Inspired by this article that appeared in the Onion’s AV Club recently:
Anyway, I have to agree with the Seinfeld pick from that article. I love Seinfeld, but I cringe at the Puerto Rican Day episode, which was actually the second to last episode of the series. It got a lot of flack at the time because it featured Kramer accidentally burning a Puerto Rican flag. But for me, the problem is that it’s just not that funny. It seemed to me like at that point they had just run out of steam and stopped trying, so they just cobbled together a bunch of contrived situations and executed them in a half-assed manner.
The Columbus Day episode of the Sopranos also makes me cringe. It was basically little more than a ham-handed FU from David Chase to the critics who complained about the Italian stereotypes on the show. It didn’t really fit in with anything else going on that season. Not to say that the critics didn’t have an FU coming to them, but Chase could have done it in a much more sophisticated manner.
To make a murder mystery interesting – well, look, at a minimum on this show you should kill the victim when no one can see you, right? Dick Van Dyke did that and went a step further by framing someone else, sure as Jack Cassidy did it and readied a second alibi in case his first got cracked. So, okay, we need Columbo.
Or you could hide the method. Robert Conrad did it while no one was looking and made it look like an accident while setting up an alibi; Martin Landau did it while no one was looking and made it look like a heart attack, setting up an alibi and framing someone else just in case. Thing of beauty. We need Columbo.
Or you could hide the body. Patrick O’Neal did that while no one could see, messing with passports and airline tickets so the guy would still seem alive; he then duped Columbo into expensively digging in the wrong place. Or you could hide the weapon; Robert Culp killed a guy while no one could see, hiding the weapon so cleverly even Columbo couldn’t find it; he then framed someone else and duped a roomful of witnesses into believing he was with 'em the whole time. Yikes.
With no frame or alibi to unravel, Eddie Albert shot a guy in broad daylight next to a plate-glass window; anybody could’ve seen him; somebody did. He hid the body, but did a crap job of it; the cops found it without Columbo’s help. He kept the weapon where anyone could spot it; someone did.

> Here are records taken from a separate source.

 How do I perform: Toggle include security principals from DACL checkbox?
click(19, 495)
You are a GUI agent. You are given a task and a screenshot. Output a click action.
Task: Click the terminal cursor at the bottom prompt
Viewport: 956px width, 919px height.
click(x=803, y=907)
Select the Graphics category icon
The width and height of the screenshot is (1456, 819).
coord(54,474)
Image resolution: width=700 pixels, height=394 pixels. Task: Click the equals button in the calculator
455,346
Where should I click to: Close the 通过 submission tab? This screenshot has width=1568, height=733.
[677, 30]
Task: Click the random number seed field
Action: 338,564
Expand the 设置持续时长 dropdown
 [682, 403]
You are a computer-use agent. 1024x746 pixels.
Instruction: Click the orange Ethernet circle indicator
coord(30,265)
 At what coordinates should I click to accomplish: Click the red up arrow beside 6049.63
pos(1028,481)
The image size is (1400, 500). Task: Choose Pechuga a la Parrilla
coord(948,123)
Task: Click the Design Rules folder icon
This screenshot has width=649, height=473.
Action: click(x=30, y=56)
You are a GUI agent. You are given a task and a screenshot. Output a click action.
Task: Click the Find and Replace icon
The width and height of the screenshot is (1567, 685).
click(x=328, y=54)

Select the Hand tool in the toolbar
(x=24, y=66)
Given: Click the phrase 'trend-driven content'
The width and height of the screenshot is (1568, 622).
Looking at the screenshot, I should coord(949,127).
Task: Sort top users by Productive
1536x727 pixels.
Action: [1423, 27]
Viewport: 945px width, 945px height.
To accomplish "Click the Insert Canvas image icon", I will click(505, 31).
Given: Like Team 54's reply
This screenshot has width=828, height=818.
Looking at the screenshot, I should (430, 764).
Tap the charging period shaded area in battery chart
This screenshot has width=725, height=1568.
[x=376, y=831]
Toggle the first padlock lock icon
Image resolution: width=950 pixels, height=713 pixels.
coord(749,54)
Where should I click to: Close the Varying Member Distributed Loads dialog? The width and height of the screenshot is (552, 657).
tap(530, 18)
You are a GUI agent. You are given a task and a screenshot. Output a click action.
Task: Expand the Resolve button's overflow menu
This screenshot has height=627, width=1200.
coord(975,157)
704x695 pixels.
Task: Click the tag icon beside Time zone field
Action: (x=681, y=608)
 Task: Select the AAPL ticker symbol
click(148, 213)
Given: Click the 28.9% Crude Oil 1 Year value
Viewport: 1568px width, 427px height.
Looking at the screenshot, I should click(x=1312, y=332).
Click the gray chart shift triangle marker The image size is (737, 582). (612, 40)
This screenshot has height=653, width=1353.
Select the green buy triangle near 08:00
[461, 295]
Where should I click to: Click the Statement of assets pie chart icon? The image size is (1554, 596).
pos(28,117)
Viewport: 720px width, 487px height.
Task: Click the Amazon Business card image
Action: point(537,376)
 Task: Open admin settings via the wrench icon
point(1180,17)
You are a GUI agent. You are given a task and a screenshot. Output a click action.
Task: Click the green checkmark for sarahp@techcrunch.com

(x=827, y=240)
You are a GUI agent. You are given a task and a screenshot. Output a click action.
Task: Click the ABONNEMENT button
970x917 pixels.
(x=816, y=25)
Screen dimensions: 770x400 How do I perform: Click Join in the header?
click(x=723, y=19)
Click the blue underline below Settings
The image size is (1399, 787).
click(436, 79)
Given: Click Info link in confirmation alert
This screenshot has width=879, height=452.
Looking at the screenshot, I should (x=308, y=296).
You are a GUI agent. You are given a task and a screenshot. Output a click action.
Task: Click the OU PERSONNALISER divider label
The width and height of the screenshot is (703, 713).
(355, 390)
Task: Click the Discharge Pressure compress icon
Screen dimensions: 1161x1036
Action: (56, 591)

Is that really a job for Columbo, or for the big guy on Mission: Impossible who lifted stuff?
Exactly what I would have said. Jayne’s lines are the only bright spots in this episode. I can’t put my finger on why it doesn’t work, but it’s the only episode I haven’t rewatched if I can help it.
Lost - Stranger in a Strange Land, AKA the Jack’s Tattoos episode. Of a season that was basically a filler (minus the last few eps that set up Season 4) for the rest of the series, this was the filler episode of that season. I just rewatched the entire series over the last couple weeks. This was the only episode I skipped.
Seinfeld episode where Jerry, Elaine and George spend the day at the car dealership. Stupid, stupid, stupid. Elain trying to get Puddy to get Jerry a deal, George freaking out over a vending machine, Kramer taking an extra long test drive… Felt like it was written by an intern who sort of knew the characters, but exaggerated them waaaaay too much.
Fourth Doctor - Doctor Who. Warriors Gate. Seriously. What the hell was going on? Oh, and Romana’s snerk-inducing attack on the evil captain’s shoulders with a clipboard. While he’s strangling the Doctor. Whap, whap, whap. Thanks, Romana, you’re a big help.
The “Han” episode from West Wing. I can’t even put into words why I loathe it so - it just struck me, the first (and only) time I watched it, that the characters were all acting completely out of the characters they’d developed over the past four seasons.
I’d actually say that “The Message” was worse. Of course, that’s still the episode with the “alien” and Jayne’s hat, which is a tribute to the quality of Firefly, that even its worst show had great moments. To be fair, of course, it didn’t have time to accumulate very many outliers.
The worst episode of Babylon 5 is “TKO”, with “Gray 17 is Missing” a close second. Yeah, I know many folks would put them in the other order, and I’m sure I had some reason why I disagree, but I’m not going to watch either of them again to remember what that reason was.